* Records shown:
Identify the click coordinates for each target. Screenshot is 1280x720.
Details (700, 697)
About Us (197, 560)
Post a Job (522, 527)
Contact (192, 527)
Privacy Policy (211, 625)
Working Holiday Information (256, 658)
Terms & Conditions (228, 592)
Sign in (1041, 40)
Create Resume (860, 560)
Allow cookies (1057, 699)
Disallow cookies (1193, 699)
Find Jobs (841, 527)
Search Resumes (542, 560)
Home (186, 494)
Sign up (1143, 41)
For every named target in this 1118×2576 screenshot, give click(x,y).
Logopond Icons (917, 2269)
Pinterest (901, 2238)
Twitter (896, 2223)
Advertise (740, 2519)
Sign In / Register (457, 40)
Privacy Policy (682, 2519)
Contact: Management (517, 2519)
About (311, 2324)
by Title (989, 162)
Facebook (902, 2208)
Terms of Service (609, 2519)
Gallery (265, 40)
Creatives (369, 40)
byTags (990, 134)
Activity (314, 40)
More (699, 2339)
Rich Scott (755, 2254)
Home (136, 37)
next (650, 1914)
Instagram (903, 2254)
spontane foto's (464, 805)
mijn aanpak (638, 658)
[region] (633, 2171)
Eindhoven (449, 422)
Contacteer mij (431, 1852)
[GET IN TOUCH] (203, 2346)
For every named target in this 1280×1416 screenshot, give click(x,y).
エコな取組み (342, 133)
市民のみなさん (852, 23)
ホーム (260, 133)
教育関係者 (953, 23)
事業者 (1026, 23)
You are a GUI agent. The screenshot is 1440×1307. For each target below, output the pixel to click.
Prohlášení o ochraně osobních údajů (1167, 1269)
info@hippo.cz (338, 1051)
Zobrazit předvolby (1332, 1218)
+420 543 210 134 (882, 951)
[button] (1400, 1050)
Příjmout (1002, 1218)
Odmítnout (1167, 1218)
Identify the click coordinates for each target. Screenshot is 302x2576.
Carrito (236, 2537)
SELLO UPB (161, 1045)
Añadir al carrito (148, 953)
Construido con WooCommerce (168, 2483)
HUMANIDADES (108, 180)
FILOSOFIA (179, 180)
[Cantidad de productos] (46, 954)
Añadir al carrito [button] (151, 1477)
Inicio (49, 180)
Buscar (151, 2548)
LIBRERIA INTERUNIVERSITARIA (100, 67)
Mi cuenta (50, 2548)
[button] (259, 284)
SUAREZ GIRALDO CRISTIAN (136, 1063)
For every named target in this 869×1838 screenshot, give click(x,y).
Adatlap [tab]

* Problem to solve: Transcribe the data from the line with "Pinterest (901, 2238)" up to and including the line with "Příjmout (1002, 1218)", reproducing each line without any changes.

* Response:
Pinterest (901, 2238)
Twitter (896, 2223)
Advertise (740, 2519)
Sign In / Register (457, 40)
Privacy Policy (682, 2519)
Contact: Management (517, 2519)
About (311, 2324)
by Title (989, 162)
Facebook (902, 2208)
Terms of Service (609, 2519)
Gallery (265, 40)
Creatives (369, 40)
byTags (990, 134)
Activity (314, 40)
More (699, 2339)
Rich Scott (755, 2254)
Home (136, 37)
next (650, 1914)
Instagram (903, 2254)
spontane foto's (464, 805)
mijn aanpak (638, 658)
[region] (633, 2171)
Eindhoven (449, 422)
Contacteer mij (431, 1852)
[GET IN TOUCH] (203, 2346)
For every named target in this 1280×1416 screenshot, give click(x,y).
エコな取組み (342, 133)
市民のみなさん (852, 23)
ホーム (260, 133)
教育関係者 (953, 23)
事業者 (1026, 23)
You are a GUI agent. The screenshot is 1440×1307. For each target below, output the pixel to click.
Prohlášení o ochraně osobních údajů (1167, 1269)
info@hippo.cz (338, 1051)
Zobrazit předvolby (1332, 1218)
+420 543 210 134 (882, 951)
[button] (1400, 1050)
Příjmout (1002, 1218)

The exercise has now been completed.